Er nannte übrigens nur den Namen, fast unhörbar, fast entschuldigend. Es klang so, als sollte ich dem nur ja keine Bedeutung beimessen, er war schließlich nicht dort, lebte nicht mehr dort, dieses Land war etwas Vorübergehendes. Ja, wie ein Vater. Es klingt weit hergeholt, wenn ich das so sage, aber ich habe darüber nachgedacht, ich sage es nicht, um originell zu sein.
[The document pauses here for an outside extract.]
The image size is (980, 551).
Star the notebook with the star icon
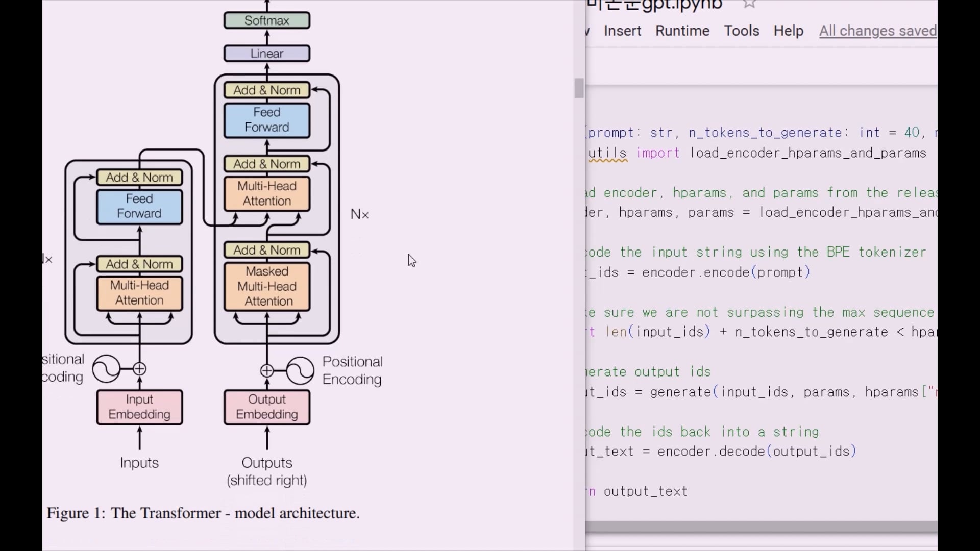tap(749, 4)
Ich glaube wirklich, wenn man keinen Vater hat, hat man auch kein Vaterland. Dann stimmt die Landkarte nicht, der Kompass dreht durch, man verirrt sich.

Eine Mutter begleitet einen immer, wohin man auch geht. Von ihr wird man nie getrennt, sie ist da, man ist seine Mutter, und man hat einen Vater. Oder eben nicht. Haben und sein, zwei Welten. Kennst du dieses Gedicht von Ed. Hoornik, ›Haben und sein‹? Ein Dichter, der schon seit Jahren vergessen ist. Hat ein paar wunderbare Gedichte geschrieben. Heute werden seine gesammelten Werke gerade mal fünf Euro kosten, vermute ich. Fünf Euro für das lebenslange Ringen um ein paar schöne Zeilen. In so einem Buch stecken für eine Million Jahre Gefühle und Gedanken, Angst und Todesnot, und grenzenlose Geduld bei der Suche nach dem einen richtigen Wort.

Fünf Euro für ein Leben. Ja, fast so wie in dem Bürgerkrieg in Sierra Leone. Da war ein Leben sogar noch weniger wert, es gab unzählige Tote, ein Leben zählte gar nicht.

Bist du mal in Westafrika gewesen? Ich musste erst nachsehen, welche Länder es da gibt, und welche Städte. Elfenbeinküste, Gambia, Senegal, Liberia, Guinea. Conakry, Bissau, Dakar, Freetown.